Hunters’ search and rescue team seeks corporate sponsorship

The content originally appeared on: Trinidad and Tobago Newsday

Captain of the Hunters’ Search and Rescue Team Vallence Rambharat at the Caroni Bird Sanctuary. – Photo by Ayanna Kinsale

THE Hunters’ Search and Rescue team is looking for a corporate sponsor to help defray costs for proper equipment to aid its members in traversing rugged forest terrain and rivers to rescue lost hikers and recover the bodies of crime victims.

In an interview on Thursday, team captain Vallence Rambharat said the group is in need of sponsorship to get the proper gear to carry out missions.

“It’s not as easy or simple as some people might think. Rope alone cost us $4,000 last year, then there are specially modified boots to repel the bite of poisonous snakes or stings from scorpions and a pair averages about $1,700,” he said.

He said the team is also in need of back packs, night-vision binoculars, proper life jackets, gloves and a drone for aerial video support.”

The team comprises 13 men and one woman who all give of their time and expertise voluntarily.

The team was formed by Rambharat and Ren Gopeesingh in February 2021 following a call by then police commissioner Gary Griffith for help from hunters to locate court clerk Andrea Bharat who was missing. Days later, her body was found by police, soldiers and the volunteer search and rescue group, down a precipice in the Heights of Aripo, east Trinidad.

“All of the work we do is voluntary, it’s a service to the people of our country. We are considering looking into asking for support from the Government to purchase equipment and gear, but for now, if we can find a corporate sponsor that would really be good.”

The team is divided into three regional sub-groups, one for north Trinidad, one for south and one for central.

Rambharat said in 2021, the team went on 36 specific missions. They rescued four people who were stranded in the forests and recovered 14 bodies, six of which were drowning victims.

Rambharat said drowning is a major cause for concern as many hikers are not aware of how quickly a stream can turn into a raging torrent of water if there is even moderate rainfall higher up the forest.

For this year, he said, the team plans to continue its volunteerism and strengthen its network and relationship with law enforcement and hikers’ groups.

Rambharat said it is a continuous learning process for him and his team.

He said from May-June searches became more purposeful and successful but the team continues to learn as they go on more missions.

The team leader said false alarms are one of the group’s greatest challenges. “Often times, the family (of someone said to be missing) holds the clues and answers to finding that person, especially those who go missing on purpose.”

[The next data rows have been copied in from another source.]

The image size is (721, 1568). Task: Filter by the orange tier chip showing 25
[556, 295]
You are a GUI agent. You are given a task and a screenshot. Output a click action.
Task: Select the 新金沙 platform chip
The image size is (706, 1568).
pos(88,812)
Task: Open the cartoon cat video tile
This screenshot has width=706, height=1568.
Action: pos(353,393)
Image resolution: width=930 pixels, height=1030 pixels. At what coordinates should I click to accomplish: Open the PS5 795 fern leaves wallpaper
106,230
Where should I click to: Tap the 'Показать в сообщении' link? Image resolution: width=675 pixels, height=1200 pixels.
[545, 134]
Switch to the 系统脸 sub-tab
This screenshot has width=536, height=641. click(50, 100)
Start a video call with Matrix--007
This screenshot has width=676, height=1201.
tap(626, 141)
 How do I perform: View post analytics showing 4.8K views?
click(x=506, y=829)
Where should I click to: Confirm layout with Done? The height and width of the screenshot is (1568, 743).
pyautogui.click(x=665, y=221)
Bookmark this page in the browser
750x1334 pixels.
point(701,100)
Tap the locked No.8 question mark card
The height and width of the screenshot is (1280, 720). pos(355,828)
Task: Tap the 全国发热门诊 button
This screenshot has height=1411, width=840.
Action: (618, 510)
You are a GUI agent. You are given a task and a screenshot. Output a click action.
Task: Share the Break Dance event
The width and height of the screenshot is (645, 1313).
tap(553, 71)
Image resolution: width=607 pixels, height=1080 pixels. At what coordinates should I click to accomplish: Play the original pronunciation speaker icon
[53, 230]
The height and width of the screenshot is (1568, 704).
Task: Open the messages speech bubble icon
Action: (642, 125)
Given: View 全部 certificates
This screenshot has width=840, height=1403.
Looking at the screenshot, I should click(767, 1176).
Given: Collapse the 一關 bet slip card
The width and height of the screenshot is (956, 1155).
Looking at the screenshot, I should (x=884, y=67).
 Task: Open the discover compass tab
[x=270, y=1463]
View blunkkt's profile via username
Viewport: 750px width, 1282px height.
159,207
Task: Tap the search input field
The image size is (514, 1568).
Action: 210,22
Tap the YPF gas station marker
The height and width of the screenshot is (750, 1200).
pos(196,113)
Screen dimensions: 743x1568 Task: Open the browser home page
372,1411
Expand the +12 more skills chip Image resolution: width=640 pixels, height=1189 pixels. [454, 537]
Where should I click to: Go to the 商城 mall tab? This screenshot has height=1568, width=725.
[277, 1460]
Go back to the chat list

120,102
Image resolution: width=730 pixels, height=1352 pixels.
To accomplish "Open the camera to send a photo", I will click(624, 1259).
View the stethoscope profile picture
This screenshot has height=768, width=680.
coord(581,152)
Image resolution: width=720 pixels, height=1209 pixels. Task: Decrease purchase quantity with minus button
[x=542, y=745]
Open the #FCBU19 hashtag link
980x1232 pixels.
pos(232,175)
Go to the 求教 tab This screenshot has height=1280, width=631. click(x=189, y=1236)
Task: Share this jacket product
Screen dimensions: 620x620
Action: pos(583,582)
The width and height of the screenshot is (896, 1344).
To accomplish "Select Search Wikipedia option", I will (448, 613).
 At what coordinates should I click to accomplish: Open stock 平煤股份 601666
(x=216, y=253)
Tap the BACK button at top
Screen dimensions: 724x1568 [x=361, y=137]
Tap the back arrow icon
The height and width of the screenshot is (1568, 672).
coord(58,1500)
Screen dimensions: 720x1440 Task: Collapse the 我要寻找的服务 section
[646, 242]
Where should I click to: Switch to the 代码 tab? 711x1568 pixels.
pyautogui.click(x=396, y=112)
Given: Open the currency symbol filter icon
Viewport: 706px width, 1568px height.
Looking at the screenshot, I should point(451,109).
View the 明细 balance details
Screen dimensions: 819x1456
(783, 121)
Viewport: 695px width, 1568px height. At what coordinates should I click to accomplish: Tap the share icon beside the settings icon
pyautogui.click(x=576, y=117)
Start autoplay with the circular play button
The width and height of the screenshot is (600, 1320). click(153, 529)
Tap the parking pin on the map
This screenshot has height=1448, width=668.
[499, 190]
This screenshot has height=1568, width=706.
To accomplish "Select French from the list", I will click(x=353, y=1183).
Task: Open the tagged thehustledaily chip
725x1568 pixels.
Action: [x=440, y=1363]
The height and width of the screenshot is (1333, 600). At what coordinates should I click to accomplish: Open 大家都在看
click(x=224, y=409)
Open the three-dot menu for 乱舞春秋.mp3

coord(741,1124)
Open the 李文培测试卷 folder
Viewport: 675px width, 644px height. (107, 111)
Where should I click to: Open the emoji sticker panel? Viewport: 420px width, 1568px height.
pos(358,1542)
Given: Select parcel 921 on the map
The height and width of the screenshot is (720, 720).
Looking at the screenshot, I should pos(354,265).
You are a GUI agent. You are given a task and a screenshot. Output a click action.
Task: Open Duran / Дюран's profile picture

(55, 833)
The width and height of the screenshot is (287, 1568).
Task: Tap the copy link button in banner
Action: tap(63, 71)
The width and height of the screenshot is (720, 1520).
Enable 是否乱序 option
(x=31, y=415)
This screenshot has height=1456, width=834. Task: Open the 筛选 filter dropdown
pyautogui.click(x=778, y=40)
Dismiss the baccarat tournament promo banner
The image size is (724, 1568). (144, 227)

The team has taken the position to hold off on searching for minors as they have attributed most disappearances to domestic issues that typically resolve themselves over time.

Team member Bissondath Seeram said, “When we locate a missing person who does not want to return home we use our discretion and do our best to convince them to return to their family. If it’s a child, that person, as a minor, has no other option but to go back home or to a legal guardian.”

Asked about how team members cope with the stress of coming across bodies during a mission, Rambharat said, “Most of our team members are emotionally strong and able to face death. Those of us who can’t, stay behind and provide support by conducting risk assessments and mission management.”